Motivation
Code to work with binary data and network protocols often crafts a specific byte sequence using a bytearray and then convert it to a bytes.
This currently requires a memcpy to create the bytes from the bytearray as well as requiring 2x the amount of memory since both must exist in memory at the same time. This pattern appears in asyncio, base64. urllib, as well as other CPython standard libraries. Some third party libraries avoid the copies by using bytearray everywhere. Given the bytearray no longer needs its copy of the data it would be nice to get out a bytes without a copy.
Proposal
I propose adding a way to remove the copy by:
- Changing
bytearrayto usePyBytesWriterfrom PEP 782 - Adding
.take_bytes([n])method
The first step makes it so that the bytes stored in bytearray are convertible to a bytes without copying using a supported mechanism; the second step exposes that to Python code. This makes it possible to resolve issues like gh-60107 as well as move .bytearray to no longer use the soft-deprecated by PEP 782 _PyBytes_Resize API
Sample Implementation
This adds .take_byes([n]) and migrates some CPython library code paths to use it. Running pyperformance against my branch shows no significant slowdowns in code which uses bytearray while some paths have measureable improvements (ex. asyncio_tcp asyncio streams 1.03x faster, regex_dna regex 1.08x faster). Code which uses very large buffers tends to speed up more; for example 4GB buffers in _pyio running test_io.test_largefile no longer get copied more than halving the runtime.
The branch increases the size of bytearray by one pointer while leaving the PyBytesWriter lazily allocated much like the current bytearray storage is. There are cases where we still need to copy some (ex. the bytearray is offset, which is resolved via memmove). The “remaining” bytes must always be copied to a new PyBytesWriter.
Acknowledgments
This idea evolved in Add zero-copy conversion of `bytearray` to `bytes` by providing `__bytes__()`. Thanks @methane and @blhsing for coming up with the .take_bytes([n]) API shape and motivating in Python examples for it.
When would I use this?
Any code which makes a ba = bytearray(), modifies it, then calls bytes(ba).
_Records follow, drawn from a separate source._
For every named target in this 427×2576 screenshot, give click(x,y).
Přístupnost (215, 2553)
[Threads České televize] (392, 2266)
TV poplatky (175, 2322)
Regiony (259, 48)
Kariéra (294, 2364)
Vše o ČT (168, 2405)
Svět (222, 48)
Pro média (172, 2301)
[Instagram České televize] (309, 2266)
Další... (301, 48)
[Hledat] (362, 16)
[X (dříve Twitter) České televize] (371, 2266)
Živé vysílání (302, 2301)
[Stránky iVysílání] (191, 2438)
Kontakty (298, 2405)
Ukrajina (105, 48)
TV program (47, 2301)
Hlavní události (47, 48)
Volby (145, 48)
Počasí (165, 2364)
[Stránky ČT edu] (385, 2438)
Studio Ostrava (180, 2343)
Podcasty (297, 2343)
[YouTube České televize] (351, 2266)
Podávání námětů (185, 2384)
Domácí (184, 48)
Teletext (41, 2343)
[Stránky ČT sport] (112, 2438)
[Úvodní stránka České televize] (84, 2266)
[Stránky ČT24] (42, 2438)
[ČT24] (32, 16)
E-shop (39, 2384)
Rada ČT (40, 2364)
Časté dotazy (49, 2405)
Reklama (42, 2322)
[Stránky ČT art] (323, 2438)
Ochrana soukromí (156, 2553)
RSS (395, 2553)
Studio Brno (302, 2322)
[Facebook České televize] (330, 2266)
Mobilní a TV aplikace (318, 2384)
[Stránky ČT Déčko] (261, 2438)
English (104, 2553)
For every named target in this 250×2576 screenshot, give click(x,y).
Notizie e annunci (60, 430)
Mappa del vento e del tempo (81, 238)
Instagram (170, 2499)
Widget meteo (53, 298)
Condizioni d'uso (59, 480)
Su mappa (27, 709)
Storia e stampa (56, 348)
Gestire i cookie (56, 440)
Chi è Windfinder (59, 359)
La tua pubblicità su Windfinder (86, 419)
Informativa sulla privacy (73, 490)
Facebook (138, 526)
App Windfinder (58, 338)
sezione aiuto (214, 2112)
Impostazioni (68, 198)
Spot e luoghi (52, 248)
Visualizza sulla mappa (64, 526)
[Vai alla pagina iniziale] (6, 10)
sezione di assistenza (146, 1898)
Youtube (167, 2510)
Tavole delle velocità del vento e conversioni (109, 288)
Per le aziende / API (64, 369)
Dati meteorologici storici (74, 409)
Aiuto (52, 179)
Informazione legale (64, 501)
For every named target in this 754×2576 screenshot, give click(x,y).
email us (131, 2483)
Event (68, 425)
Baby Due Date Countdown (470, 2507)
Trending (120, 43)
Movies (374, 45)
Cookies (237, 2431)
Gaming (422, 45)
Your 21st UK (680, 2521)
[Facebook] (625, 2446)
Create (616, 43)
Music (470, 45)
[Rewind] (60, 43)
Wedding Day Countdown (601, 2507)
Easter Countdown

Other common patterns are bytes(ba); ba.clear() or bytes(ba[:n]); del ba[:n]. Note that if you want to discard data past a point, the most efficient pattern becomes ba.resize(n) then ba.take_bytes() so that take_bytes([n]) doesn’t need to keep around the soon to be discarded extra bytes.
Why .take_bytes([n])
The proposal started as just “convert the whole buffer”, but in a number of byte stream processing usecases such as tcp streams and console I/O it was seen that often the code would “process to marker” then split at the marker n bytes into the buffer. .take_bytes([n]) enables that use-case while keeping it simple to get the whole buffer.
The n index supports both positive (from start) and negative (from end); but always takes the buffer before the split point. The portion after the split point, if any, must always be copied into a new PyBytesWriter. To take just the end of a bytearray, delete the start of the bytearray. bytearray handles this efficiently already; just changing its “start” pointer inside the buffer.
I need more stream-like reading and writing
Use BytesIO! It already does a similar optimization, copying only when needed.